● **WORK TO COMPLETE**: Gather every line in the records below that contains the word "blue".

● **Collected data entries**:
────
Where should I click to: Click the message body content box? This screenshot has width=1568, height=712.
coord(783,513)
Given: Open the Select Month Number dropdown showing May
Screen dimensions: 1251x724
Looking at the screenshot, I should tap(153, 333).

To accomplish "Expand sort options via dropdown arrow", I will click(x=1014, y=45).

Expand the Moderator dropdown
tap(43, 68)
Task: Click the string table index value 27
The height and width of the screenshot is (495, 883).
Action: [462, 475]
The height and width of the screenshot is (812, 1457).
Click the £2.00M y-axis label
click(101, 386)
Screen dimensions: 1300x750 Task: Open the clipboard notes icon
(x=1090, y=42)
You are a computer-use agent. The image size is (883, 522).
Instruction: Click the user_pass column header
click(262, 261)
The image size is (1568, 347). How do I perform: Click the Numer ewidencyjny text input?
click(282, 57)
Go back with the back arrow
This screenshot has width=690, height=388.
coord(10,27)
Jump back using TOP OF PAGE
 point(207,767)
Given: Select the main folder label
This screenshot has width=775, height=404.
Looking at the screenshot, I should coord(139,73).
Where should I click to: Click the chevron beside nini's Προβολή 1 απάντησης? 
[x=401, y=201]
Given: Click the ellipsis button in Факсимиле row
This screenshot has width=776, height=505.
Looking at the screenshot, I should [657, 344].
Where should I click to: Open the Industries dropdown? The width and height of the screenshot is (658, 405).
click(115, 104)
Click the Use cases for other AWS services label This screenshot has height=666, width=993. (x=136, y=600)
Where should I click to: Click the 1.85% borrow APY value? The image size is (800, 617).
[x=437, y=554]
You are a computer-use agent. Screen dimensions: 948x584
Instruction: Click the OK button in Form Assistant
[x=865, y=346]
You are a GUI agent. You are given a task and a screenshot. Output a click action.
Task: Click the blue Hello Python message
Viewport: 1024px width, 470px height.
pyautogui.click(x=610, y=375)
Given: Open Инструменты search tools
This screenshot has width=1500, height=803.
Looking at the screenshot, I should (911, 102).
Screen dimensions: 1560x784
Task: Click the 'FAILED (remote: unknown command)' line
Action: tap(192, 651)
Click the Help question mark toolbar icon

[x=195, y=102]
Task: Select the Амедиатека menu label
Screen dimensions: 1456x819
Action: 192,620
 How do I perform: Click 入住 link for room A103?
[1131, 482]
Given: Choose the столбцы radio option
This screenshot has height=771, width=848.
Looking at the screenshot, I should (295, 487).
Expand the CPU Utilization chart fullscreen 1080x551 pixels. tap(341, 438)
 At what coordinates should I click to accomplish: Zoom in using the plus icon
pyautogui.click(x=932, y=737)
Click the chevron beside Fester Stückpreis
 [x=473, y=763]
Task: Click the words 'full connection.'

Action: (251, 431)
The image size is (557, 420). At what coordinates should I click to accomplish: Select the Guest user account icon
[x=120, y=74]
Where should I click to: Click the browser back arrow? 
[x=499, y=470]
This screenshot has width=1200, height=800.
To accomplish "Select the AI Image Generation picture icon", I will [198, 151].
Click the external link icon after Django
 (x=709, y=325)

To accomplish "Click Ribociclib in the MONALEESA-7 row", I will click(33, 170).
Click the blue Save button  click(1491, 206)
────
● **RESPONSE BELOW**:
Task: Click the blue Hello Python message
Click the blue Save button  click(1491, 206)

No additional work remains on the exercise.